Deeply concerned about what they consider to be the tarnishing of the country’s international image, a number of Vincentians in New York have called for the rape and sexual assault charges leveled against Prime Minister Dr. Ralph E. Gonsalves to be put to rest once and for all.{{more}}

Though seemingly sympathetic to the Vincentian leader, most nationals interviewed by Searchlight said it is time to bring closure to an issue that has enwrapped the country and painted a bad image abroad.

“It’s a sigh of relief that the court has found it appropriate to dismiss the action,” said Arnold “Lydon” Charles, a former president of the Brooklyn-based Vincentian umbrella group, Council of St. Vincent and the Grenadines Organizations, U.S.A., Inc. (COSAGO), alluding to the recent High Court ruling in upholding the decision of the Director of Public Prosecutions (DPP) to dismiss a private criminal complaint, filed against Dr. Gonsalves by four attorneys, on behalf of a 36-year-old female police officer.

“Hopefully, this can be put to rest at this time,” added Charles, a certified public accountant, based in Queens.

“The reason is the disruption and distraction from the business of government where there are many more important matters to be attended to,” he continued.

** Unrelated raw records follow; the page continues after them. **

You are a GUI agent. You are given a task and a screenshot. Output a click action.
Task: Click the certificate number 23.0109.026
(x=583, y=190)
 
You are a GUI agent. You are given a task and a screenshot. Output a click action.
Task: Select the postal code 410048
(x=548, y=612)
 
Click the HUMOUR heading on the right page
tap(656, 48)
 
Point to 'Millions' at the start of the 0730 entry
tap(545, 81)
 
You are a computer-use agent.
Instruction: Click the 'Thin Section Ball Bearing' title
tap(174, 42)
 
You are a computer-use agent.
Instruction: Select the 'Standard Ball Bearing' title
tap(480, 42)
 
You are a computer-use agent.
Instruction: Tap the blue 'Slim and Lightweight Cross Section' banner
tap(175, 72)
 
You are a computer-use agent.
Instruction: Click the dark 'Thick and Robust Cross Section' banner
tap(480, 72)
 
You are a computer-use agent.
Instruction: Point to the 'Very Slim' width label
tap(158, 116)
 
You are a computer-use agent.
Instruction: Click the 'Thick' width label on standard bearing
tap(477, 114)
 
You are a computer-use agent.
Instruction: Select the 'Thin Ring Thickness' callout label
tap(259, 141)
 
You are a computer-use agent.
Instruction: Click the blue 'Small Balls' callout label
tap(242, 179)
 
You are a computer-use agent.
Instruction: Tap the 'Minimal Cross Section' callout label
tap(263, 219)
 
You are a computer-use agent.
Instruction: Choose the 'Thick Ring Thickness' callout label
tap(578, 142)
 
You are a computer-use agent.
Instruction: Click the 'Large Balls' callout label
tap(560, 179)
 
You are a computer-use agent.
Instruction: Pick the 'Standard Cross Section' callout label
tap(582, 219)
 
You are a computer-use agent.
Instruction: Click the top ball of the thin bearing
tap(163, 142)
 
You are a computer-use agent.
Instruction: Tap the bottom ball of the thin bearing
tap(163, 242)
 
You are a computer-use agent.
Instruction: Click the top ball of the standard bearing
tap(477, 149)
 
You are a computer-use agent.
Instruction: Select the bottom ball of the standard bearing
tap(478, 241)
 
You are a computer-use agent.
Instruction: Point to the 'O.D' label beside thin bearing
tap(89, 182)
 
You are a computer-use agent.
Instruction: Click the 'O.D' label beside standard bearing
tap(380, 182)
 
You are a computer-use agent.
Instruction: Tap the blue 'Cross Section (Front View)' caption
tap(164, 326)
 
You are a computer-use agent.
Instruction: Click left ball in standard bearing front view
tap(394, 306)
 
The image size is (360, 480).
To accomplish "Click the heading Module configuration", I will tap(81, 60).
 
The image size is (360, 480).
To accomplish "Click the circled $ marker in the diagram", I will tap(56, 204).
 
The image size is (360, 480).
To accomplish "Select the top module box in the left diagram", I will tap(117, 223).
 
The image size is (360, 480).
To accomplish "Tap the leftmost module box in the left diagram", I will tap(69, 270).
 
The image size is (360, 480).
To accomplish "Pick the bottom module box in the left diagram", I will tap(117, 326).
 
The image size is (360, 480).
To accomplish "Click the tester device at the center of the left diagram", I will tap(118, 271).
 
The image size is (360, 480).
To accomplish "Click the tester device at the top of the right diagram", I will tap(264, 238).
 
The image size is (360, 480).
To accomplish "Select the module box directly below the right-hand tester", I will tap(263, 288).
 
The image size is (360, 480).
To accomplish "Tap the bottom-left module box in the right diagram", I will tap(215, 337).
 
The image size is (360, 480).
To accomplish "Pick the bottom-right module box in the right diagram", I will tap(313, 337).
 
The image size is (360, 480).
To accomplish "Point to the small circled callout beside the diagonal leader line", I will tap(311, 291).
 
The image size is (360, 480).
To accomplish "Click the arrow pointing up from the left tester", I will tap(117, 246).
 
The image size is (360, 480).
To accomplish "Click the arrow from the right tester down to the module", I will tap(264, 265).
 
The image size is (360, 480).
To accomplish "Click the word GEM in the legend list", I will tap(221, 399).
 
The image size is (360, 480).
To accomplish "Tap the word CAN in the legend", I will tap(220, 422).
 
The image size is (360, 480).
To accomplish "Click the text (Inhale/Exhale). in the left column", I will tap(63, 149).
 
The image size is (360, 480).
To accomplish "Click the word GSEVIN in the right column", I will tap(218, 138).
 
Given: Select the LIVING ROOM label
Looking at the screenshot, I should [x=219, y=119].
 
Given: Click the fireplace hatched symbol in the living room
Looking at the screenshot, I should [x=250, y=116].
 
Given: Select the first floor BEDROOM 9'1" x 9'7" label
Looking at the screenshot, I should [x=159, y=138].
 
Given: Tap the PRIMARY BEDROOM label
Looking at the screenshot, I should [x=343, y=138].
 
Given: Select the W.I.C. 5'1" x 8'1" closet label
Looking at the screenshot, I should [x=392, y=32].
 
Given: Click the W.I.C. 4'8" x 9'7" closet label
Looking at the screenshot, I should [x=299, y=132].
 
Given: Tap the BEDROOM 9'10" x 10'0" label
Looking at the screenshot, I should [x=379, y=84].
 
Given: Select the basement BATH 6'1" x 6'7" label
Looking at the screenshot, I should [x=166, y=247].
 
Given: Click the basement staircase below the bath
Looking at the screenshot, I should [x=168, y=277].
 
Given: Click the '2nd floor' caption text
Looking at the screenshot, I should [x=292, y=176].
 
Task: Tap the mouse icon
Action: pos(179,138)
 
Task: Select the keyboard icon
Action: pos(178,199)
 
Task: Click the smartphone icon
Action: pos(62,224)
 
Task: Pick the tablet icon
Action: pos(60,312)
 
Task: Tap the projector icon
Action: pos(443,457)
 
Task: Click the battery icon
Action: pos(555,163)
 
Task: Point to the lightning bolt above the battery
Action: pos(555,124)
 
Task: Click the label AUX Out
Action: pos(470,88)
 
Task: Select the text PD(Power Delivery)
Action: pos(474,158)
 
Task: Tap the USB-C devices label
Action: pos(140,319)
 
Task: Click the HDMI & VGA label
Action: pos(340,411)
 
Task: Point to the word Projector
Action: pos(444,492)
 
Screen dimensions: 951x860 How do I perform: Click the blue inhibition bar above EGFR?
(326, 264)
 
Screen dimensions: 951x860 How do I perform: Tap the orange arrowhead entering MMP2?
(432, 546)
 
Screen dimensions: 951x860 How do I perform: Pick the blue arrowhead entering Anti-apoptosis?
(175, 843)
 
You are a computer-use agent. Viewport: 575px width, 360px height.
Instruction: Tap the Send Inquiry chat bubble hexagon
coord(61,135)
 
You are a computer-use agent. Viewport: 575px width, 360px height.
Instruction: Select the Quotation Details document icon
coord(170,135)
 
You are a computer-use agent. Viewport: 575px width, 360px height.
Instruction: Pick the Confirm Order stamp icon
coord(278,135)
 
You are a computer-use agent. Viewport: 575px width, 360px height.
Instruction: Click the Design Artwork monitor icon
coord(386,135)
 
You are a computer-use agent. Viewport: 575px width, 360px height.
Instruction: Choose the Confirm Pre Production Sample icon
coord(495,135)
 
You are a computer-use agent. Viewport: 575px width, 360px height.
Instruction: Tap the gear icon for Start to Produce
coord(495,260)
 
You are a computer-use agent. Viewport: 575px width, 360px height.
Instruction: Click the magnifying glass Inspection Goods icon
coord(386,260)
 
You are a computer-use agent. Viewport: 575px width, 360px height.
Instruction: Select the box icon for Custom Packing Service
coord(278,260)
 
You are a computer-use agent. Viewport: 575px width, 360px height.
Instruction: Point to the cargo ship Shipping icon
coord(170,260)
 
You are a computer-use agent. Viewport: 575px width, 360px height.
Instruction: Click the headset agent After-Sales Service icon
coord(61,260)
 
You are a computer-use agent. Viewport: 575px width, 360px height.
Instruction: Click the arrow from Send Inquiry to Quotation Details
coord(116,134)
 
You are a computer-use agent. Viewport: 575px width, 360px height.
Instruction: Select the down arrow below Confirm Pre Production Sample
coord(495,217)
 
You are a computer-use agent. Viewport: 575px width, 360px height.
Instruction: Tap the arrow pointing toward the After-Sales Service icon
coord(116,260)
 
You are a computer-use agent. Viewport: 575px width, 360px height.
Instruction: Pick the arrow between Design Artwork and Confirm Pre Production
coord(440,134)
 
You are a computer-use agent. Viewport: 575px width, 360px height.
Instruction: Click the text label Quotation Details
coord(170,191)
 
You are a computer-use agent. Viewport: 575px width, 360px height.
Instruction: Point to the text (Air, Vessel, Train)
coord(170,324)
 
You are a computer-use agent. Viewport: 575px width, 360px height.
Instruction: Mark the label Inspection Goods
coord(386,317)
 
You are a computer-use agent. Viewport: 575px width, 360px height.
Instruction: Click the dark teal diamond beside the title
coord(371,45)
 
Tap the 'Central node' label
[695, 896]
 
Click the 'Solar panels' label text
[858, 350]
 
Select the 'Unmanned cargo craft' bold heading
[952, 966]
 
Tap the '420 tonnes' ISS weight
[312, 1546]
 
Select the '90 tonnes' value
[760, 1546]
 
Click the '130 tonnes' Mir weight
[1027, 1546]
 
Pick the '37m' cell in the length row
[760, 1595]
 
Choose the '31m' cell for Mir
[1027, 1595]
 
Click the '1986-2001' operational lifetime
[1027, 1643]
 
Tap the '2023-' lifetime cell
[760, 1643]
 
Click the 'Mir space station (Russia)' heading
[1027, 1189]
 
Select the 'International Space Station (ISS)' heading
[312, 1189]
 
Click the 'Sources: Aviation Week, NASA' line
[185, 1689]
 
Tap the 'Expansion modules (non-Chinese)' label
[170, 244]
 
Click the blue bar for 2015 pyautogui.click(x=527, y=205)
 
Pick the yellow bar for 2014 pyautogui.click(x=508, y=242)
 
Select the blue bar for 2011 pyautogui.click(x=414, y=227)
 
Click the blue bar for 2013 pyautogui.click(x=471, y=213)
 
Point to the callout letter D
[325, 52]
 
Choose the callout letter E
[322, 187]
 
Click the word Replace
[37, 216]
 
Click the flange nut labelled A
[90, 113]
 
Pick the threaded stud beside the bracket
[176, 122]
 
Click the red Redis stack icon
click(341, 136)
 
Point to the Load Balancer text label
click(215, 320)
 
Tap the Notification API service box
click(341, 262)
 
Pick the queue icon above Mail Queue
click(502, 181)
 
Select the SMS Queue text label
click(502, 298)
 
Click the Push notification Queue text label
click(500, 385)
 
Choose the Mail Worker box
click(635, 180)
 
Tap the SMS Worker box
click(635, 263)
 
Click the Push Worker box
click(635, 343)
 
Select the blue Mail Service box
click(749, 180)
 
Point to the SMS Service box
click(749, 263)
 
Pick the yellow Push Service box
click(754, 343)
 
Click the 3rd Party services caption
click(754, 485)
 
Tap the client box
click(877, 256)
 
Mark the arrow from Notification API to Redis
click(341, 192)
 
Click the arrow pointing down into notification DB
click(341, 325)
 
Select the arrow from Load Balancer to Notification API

“I don’t believe he did it,” said the Rev. Dr. Glyger Beach, a United Methodist pastor in Harlem, who hails from Prospect.

“I can’t see him doing it,” added Rev. Beach, who is also a Colonel in the New York National Guard.

“If none of this is true, it’s bad timing for the Gonsalves administration,” he continued. “He has fortified the nation, spread economic news of St. Vincent and the Grenadines to the wider international community.”

Narissa Morris, an attorney in Jamaica, Queens, said the case was “questionable” from the inception.

“It was a frivolous case,” said the vice president of the Brooklyn-based group, Girls’ High School Alumnae Association.

“My understanding is that there was not anything substantive in the affidavit,” she continued.

Nevertheless, Morris called for healing in the land.

“Some time, there has to be some sort of national outreach so people can heal,” she said.

Greg Dublin, a director at the Friends of Crown Heights Educational Center in Brooklyn, said he hopes the judge’s decision will “bring some semblance of normalcy” in the country.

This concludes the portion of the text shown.